What to do:
An exact transcription of every entry is required, with the images left out.

Dataset items:
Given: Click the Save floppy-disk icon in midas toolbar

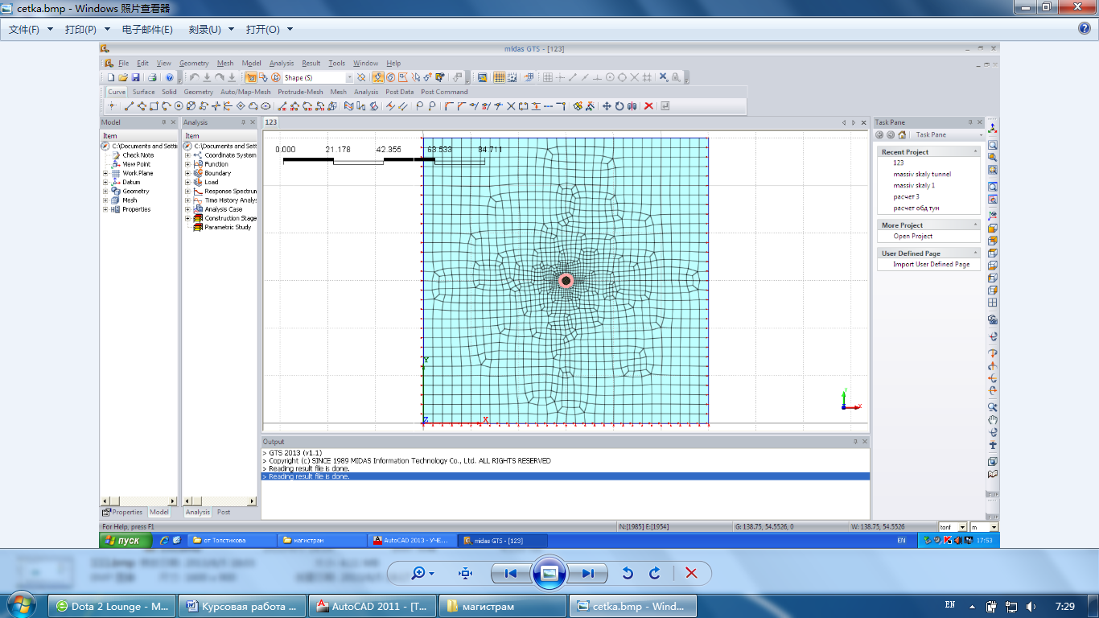Looking at the screenshot, I should pos(136,77).
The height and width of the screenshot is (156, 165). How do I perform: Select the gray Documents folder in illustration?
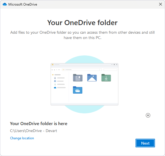tap(78, 78)
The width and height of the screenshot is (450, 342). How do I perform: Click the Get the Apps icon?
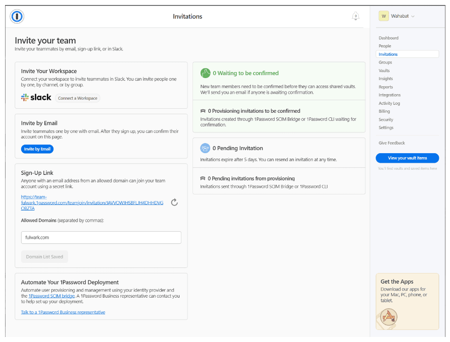tap(389, 316)
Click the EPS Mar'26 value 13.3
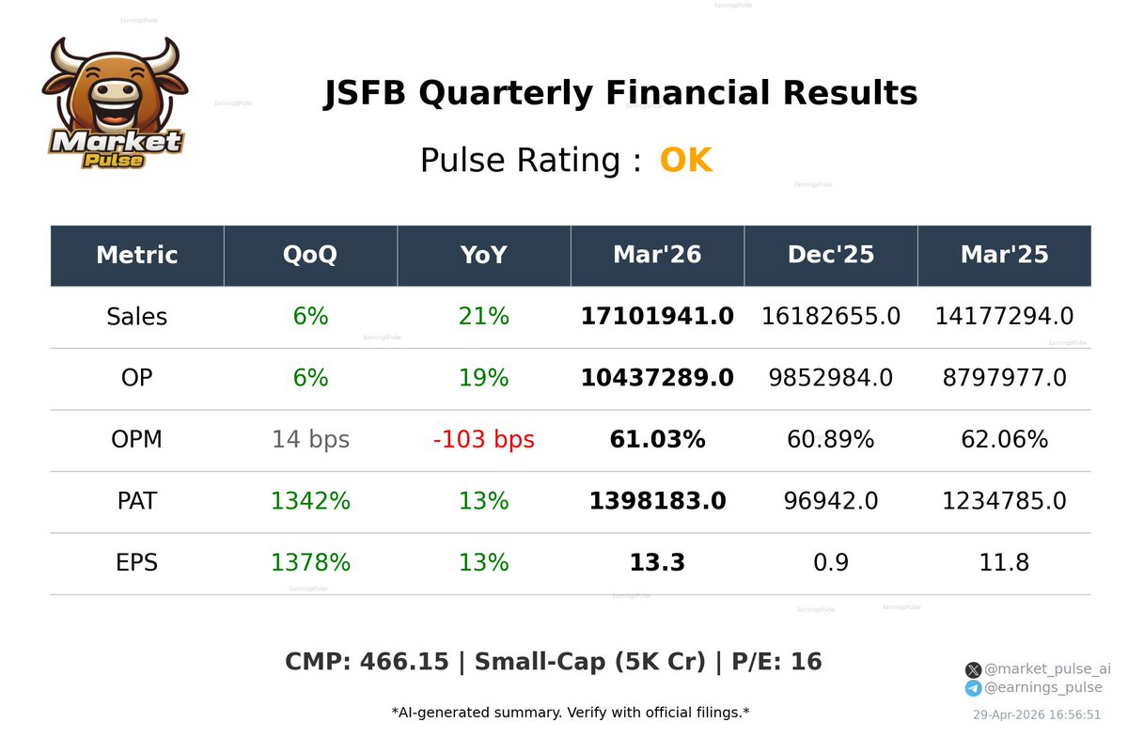 (x=657, y=563)
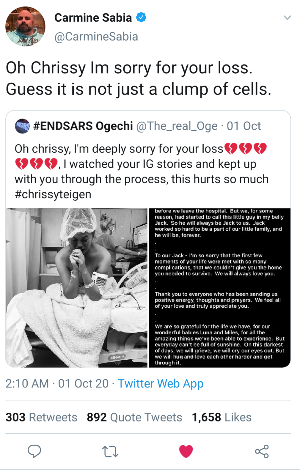This screenshot has height=472, width=300.
Task: Expand tweet options chevron menu
Action: click(287, 18)
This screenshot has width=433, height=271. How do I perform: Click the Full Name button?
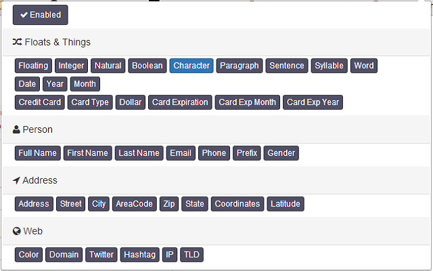(38, 153)
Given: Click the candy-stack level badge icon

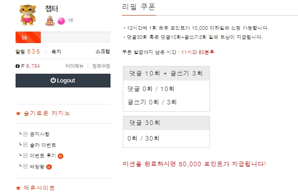Looking at the screenshot, I should (x=50, y=20).
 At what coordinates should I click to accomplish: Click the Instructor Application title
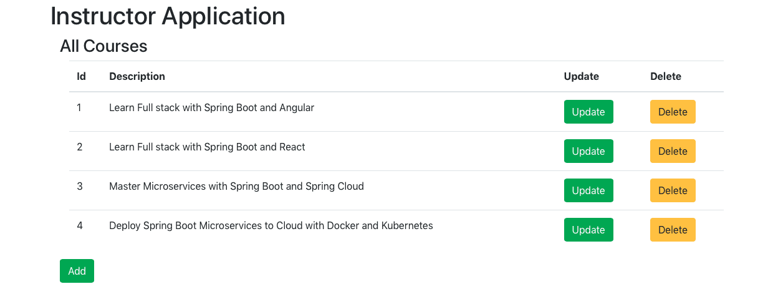168,16
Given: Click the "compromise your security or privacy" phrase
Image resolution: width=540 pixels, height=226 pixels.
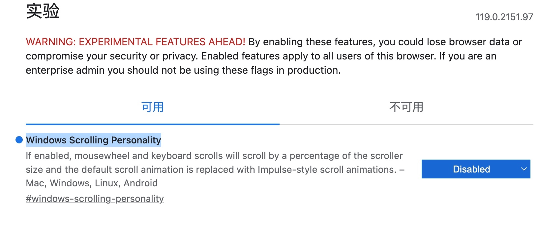Looking at the screenshot, I should tap(112, 56).
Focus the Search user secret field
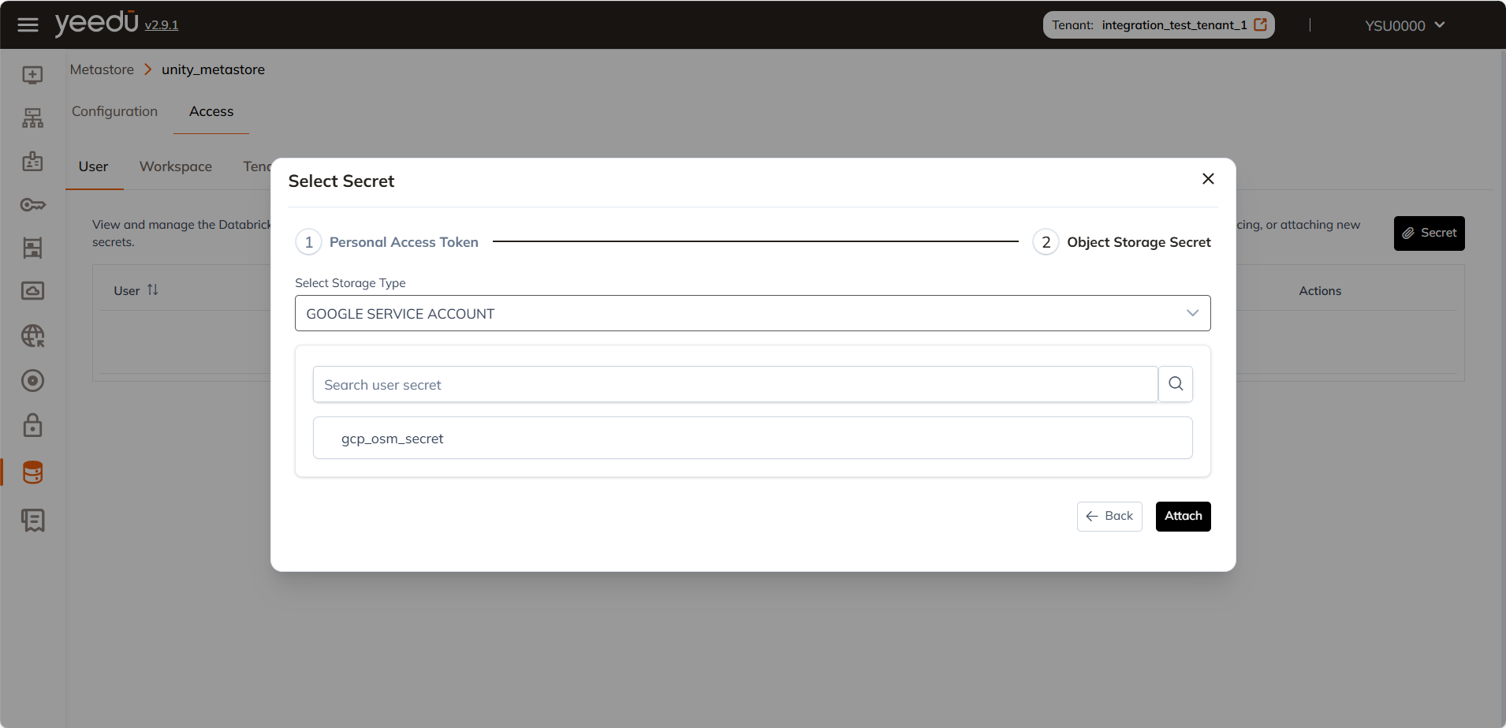Image resolution: width=1506 pixels, height=728 pixels. tap(734, 384)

Problem solution:
Given: Click the Save floppy-disk icon in midas toolbar

Looking at the screenshot, I should pos(136,77).
The height and width of the screenshot is (156, 165). How do I perform: Select the gray Documents folder in illustration?
tap(78, 78)
The width and height of the screenshot is (450, 342). How do I perform: Click the Get the Apps icon?
tap(389, 316)
Click the EPS Mar'26 value 13.3
 (x=657, y=563)
This screenshot has height=472, width=300.
Task: Expand tweet options chevron menu
Action: click(287, 18)
This screenshot has width=433, height=271. How do I perform: Click the Full Name button?
(38, 153)
Given: Click the candy-stack level badge icon

Looking at the screenshot, I should (x=50, y=20).
 At what coordinates should I click to accomplish: Click the Instructor Application title
168,16
Given: Click the "compromise your security or privacy" phrase
Image resolution: width=540 pixels, height=226 pixels.
Looking at the screenshot, I should tap(112, 56).
Focus the Search user secret field
Image resolution: width=1506 pixels, height=728 pixels. tap(734, 384)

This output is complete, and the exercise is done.